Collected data
====

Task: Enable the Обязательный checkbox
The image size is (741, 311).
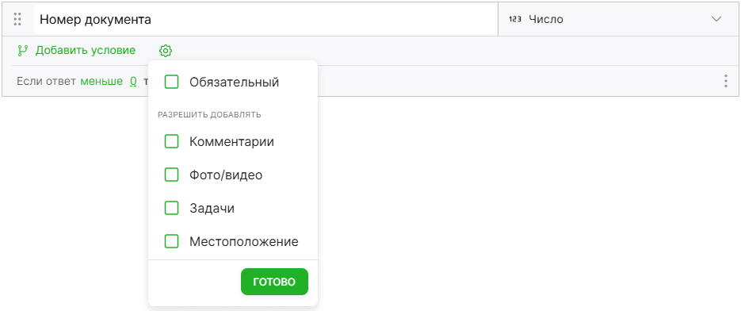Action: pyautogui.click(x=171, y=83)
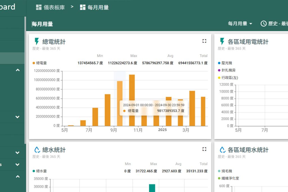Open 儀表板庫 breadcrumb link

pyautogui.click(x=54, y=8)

====

REQUIREMENT
Set down each entry above exactly as it appears. Omit the pictures.

RESPONSE
Task: Enable the Обязательный checkbox
The image size is (741, 311).
Action: pyautogui.click(x=171, y=83)
Open 儀表板庫 breadcrumb link

pyautogui.click(x=54, y=8)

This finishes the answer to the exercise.